◆ PROBLEM REQUIREMENTS ◆
Word for word, copy out the entries below, but not the pictures in them.

----------------------------------------

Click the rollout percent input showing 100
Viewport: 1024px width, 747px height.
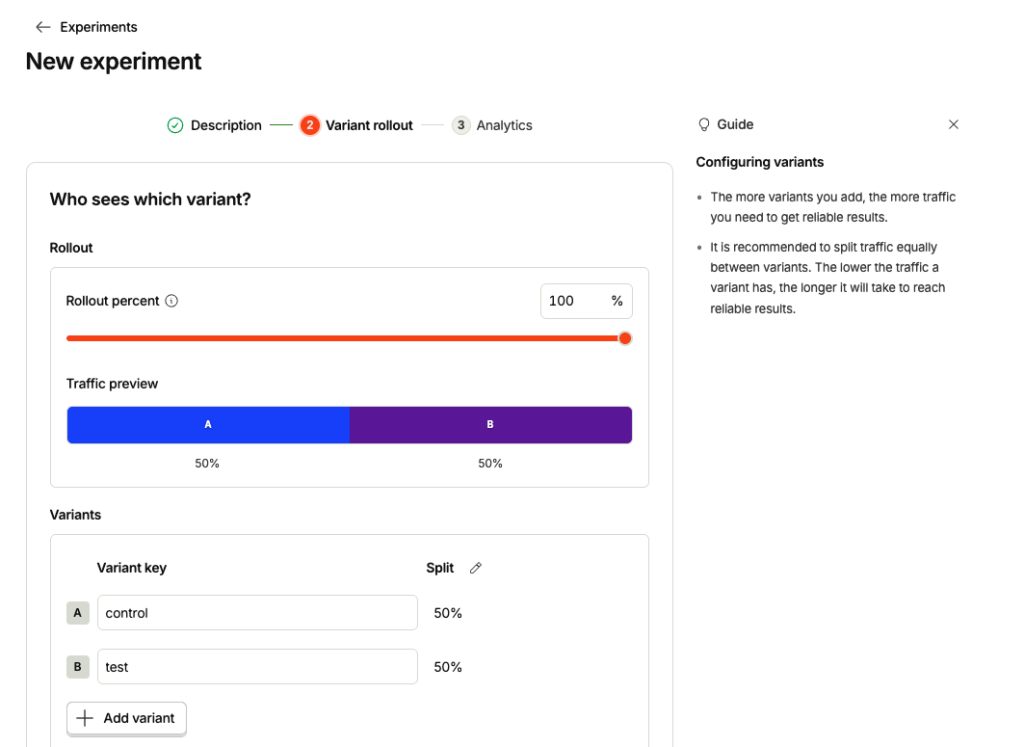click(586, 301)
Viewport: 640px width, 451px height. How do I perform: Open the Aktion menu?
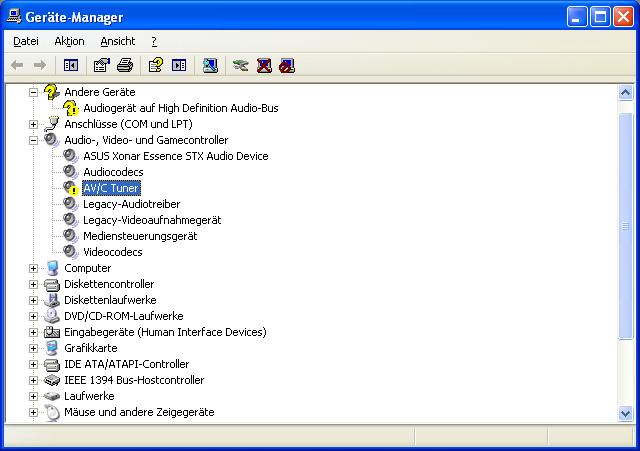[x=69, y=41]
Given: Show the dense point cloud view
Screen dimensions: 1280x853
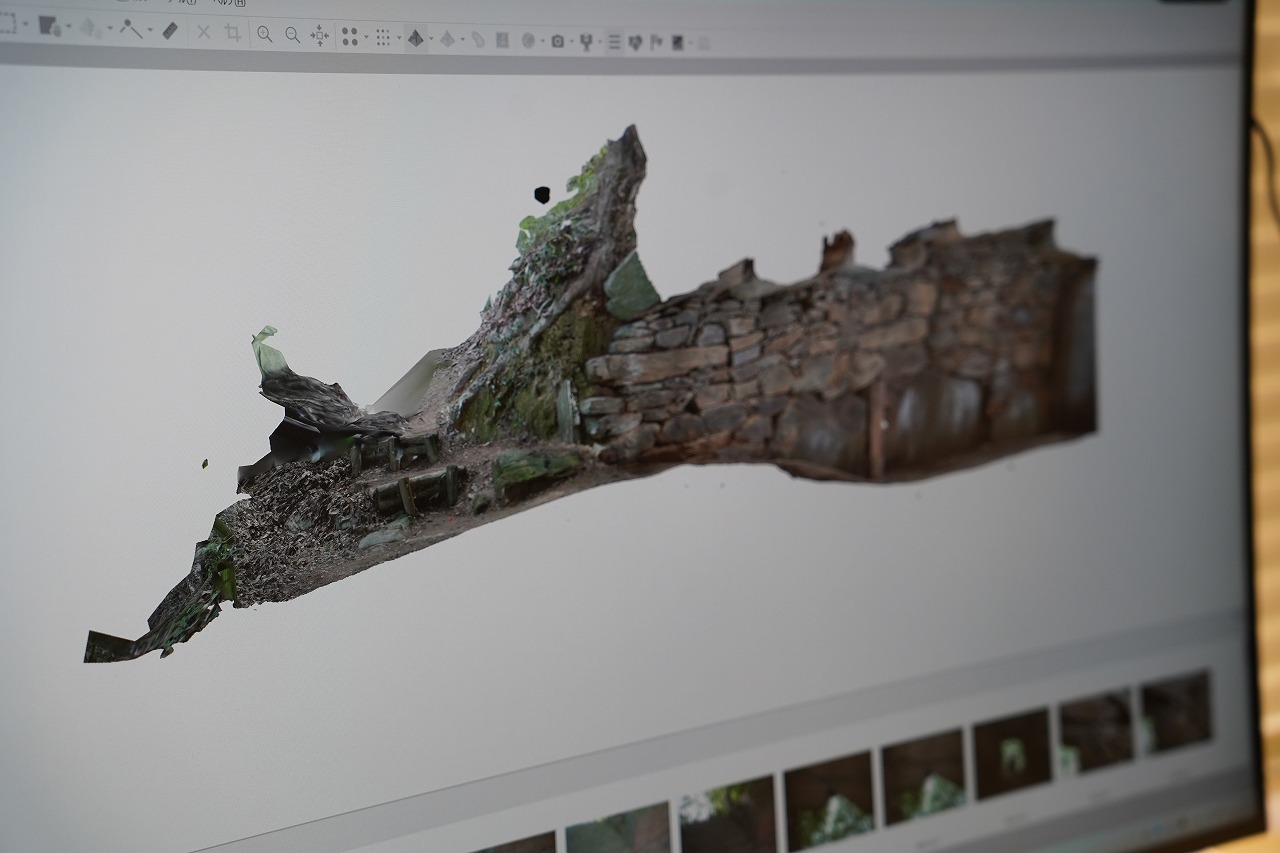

----------------------------------------

◆ RESULT ◆
Click the rollout percent input showing 100
Viewport: 1024px width, 747px height.
click(586, 301)
Viewport: 640px width, 451px height. How do I perform: Open the Aktion menu?
[x=69, y=41]
Given: Show the dense point cloud view
Screen dimensions: 1280x853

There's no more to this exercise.